Esto se complementa con la donación de libros y material didáctico al Patronato San José a cambio de la entrega de aceite usado de cocina y de un programa a desarrollarse en los mercados enfocados a ese residuo. Ambos proyectos se desarrollan en la capital. Además se realizó un convenio entre esa empresa y la Prefectura de Pichincha para impulsar la recolección en sus ocho cantones. 
 
De esta forma se trata también de contrarrestar los daños ambientales que produce no solo al agua, sino también la proliferación de plagas. “En un inicio puede ocasionar taponamientos o roturas en las tuberías de los hogares, si esto no pasa es porque las ratas y las cucarachas se comen este producto”, añade Pieper.
 
Renato Salguero, gestor ambiental de Recycle Ecuador, indica que la mala disposición de esos residuos también genera altos gastos para la limpieza del alcantarillado. “En el caso de las plantas de tratamiento de aguas residuales, el aceite resta oxígeno que se necesita para descomponer otros compuestos biológicos.
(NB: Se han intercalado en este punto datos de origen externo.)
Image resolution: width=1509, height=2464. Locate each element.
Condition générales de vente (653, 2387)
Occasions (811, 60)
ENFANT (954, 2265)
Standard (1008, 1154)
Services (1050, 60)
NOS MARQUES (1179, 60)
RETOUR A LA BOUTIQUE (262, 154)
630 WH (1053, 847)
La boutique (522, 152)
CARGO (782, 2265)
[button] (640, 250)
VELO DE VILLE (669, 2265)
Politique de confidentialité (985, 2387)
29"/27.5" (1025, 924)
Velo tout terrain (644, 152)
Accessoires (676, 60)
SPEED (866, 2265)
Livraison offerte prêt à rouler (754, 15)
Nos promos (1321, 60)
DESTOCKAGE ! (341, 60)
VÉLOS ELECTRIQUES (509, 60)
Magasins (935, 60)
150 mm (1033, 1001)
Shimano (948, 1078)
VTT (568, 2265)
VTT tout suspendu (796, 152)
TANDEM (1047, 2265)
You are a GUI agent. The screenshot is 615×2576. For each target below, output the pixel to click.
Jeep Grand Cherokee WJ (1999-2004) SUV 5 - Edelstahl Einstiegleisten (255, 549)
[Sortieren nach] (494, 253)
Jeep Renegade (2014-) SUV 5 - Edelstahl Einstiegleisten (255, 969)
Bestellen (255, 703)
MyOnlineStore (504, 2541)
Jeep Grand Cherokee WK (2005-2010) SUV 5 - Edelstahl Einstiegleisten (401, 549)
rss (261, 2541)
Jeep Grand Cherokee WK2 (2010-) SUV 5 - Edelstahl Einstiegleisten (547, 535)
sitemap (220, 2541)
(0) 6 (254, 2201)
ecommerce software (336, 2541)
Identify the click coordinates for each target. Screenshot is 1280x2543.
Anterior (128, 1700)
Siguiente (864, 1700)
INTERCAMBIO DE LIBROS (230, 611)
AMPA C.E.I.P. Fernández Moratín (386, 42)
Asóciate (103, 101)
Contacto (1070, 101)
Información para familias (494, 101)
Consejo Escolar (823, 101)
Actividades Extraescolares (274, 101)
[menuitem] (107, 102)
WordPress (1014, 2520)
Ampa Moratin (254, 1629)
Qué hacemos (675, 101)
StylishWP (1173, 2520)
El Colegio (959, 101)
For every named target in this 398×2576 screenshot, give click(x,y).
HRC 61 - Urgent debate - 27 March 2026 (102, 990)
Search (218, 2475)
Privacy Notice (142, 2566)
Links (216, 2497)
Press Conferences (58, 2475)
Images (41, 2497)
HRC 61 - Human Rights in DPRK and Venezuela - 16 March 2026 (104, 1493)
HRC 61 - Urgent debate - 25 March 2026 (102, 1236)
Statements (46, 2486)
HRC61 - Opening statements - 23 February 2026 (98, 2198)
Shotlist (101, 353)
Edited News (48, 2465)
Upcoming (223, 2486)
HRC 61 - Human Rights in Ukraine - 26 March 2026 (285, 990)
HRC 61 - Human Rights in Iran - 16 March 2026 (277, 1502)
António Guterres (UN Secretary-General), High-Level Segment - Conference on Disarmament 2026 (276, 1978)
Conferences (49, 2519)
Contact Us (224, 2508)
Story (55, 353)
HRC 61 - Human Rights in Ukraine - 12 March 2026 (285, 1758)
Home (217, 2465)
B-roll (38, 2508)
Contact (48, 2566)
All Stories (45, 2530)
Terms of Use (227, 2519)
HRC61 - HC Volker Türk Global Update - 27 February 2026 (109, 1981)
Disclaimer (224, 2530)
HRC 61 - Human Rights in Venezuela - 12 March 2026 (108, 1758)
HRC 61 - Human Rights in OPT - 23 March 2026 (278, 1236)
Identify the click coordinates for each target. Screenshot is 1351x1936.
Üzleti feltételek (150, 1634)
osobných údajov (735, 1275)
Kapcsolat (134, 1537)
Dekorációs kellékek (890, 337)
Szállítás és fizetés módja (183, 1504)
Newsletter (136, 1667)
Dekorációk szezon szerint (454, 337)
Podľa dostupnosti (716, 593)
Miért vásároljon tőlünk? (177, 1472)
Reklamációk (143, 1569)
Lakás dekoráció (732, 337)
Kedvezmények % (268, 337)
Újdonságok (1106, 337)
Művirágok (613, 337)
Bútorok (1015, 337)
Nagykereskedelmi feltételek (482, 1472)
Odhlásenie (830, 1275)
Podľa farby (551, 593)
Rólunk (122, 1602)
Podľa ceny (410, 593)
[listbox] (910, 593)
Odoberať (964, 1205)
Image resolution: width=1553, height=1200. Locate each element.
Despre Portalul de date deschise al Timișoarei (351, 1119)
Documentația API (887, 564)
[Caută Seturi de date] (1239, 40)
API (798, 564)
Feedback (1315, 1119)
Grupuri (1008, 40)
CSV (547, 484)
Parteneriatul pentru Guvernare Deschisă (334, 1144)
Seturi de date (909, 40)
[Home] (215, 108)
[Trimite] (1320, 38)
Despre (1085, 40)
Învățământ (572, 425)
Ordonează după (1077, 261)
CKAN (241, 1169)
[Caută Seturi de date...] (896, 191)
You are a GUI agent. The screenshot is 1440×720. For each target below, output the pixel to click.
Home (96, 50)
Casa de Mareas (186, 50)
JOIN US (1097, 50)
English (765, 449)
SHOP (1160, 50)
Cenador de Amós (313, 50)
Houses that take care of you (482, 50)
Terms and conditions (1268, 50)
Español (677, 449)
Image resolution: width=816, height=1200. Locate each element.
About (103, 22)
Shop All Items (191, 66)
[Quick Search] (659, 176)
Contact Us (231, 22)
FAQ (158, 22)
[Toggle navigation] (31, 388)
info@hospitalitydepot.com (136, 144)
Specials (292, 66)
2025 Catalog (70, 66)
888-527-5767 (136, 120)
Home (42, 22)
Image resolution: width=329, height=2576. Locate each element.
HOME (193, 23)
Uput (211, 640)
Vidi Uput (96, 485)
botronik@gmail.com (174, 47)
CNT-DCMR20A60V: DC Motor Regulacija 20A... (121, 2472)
Esto supone un encarecimiento del costo de operación”, añade. 
 
 
Paso adelante
Las principales cadenas de restaurantes utilizan los servicios de gestores ambientales para la recolección del aceite y grasas de cocina. La empresa Recycle Ecuador realiza su trabajo desde 2010 a través del sistema de trampas de grasa. Esto evita que el aceite usado para las frituras y el que se desprende al lavar los utensilios de cocina se vaya al desagüe. En promedio, esta empresa recolecta cuatro mil litros de cien locales. Estos desechos se utilizan como homogeneizador de la pasta del caucho, materia prima de pinturas. 
 
ARC & Pieper, que nació hace dos años, atiende a más de 1.200 clientes a nivel nacional, entre hoteles, restaurantes e industria alimenticia. Al mes reco- lecta entre 60 a 80 toneladas. El destino de los residuos que recoge es Holanda, en donde se emplea para la producción de biodiésel.
 
Al igual que el agua y el aceite no se juntan, nuestro aporte al ambiente debe enfocarse en separarlos y entregarlos a un gestor ambiental autorizado. Ese es uno de los pasos para evitar que se vierta por la alcantarilla o se mezcle con la basura, porque a la larga y en muchos aspectos, esta práctica tiene un alto costo.